PROBLEM REQUIREMENTS:
Count up every line of the data in which "with" occurs. The reply is one number and nothing more.

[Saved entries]
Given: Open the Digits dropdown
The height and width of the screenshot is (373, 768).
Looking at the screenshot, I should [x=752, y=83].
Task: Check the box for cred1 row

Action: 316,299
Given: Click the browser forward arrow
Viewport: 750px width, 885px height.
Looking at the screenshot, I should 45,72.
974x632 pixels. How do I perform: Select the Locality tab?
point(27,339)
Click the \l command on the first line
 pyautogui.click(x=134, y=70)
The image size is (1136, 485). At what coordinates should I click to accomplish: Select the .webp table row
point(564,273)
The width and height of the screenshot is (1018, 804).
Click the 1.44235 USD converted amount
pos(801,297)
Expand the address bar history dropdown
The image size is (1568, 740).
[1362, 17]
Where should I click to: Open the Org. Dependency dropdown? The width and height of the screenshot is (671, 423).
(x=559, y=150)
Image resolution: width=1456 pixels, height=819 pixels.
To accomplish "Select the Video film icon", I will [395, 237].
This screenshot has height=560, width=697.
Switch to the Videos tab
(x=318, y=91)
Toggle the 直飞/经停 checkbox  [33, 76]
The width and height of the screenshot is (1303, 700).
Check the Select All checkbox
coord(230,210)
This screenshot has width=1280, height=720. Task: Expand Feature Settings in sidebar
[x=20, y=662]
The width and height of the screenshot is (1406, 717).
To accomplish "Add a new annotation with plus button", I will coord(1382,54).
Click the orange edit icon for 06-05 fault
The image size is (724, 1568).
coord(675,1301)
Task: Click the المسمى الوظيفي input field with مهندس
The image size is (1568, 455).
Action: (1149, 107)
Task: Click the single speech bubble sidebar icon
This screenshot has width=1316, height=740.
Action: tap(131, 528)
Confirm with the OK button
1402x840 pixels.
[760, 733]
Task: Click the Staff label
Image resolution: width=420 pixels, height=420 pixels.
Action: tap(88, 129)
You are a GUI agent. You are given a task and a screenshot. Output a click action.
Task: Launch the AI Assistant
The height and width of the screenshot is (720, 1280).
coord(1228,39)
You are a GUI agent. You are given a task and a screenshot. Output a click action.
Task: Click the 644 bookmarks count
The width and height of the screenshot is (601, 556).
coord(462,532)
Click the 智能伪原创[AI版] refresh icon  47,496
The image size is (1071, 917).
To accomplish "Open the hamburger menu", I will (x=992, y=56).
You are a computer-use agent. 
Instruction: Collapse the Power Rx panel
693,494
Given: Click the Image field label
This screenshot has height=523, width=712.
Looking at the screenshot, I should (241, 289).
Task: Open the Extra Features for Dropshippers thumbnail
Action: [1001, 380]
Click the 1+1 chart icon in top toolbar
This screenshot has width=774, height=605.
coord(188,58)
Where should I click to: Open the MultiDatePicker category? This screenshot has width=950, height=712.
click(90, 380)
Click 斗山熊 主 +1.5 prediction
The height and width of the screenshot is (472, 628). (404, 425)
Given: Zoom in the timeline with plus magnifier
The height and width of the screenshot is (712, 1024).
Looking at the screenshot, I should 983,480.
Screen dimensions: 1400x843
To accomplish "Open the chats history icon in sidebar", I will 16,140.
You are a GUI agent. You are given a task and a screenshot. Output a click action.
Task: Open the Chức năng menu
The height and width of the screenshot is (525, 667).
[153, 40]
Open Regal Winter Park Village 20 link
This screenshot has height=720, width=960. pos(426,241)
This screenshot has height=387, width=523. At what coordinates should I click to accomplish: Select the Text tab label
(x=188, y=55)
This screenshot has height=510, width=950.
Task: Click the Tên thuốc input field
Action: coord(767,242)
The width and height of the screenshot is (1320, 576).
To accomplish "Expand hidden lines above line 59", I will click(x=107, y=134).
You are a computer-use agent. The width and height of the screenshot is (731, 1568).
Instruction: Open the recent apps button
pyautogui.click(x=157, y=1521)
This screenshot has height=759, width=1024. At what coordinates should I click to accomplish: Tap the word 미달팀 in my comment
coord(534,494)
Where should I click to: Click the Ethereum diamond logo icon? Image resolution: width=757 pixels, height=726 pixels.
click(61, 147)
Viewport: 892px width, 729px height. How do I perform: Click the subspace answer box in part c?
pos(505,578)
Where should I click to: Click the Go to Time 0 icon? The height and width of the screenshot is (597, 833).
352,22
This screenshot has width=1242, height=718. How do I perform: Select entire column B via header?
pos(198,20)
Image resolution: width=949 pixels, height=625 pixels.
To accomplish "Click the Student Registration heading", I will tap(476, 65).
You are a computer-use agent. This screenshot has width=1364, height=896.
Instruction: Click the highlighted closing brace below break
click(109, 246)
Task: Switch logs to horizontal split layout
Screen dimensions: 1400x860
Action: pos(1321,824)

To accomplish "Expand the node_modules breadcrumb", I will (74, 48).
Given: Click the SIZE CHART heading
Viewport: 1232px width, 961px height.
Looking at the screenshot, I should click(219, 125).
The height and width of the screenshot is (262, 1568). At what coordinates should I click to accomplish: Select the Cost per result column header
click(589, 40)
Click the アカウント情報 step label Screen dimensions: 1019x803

ANSWER:
4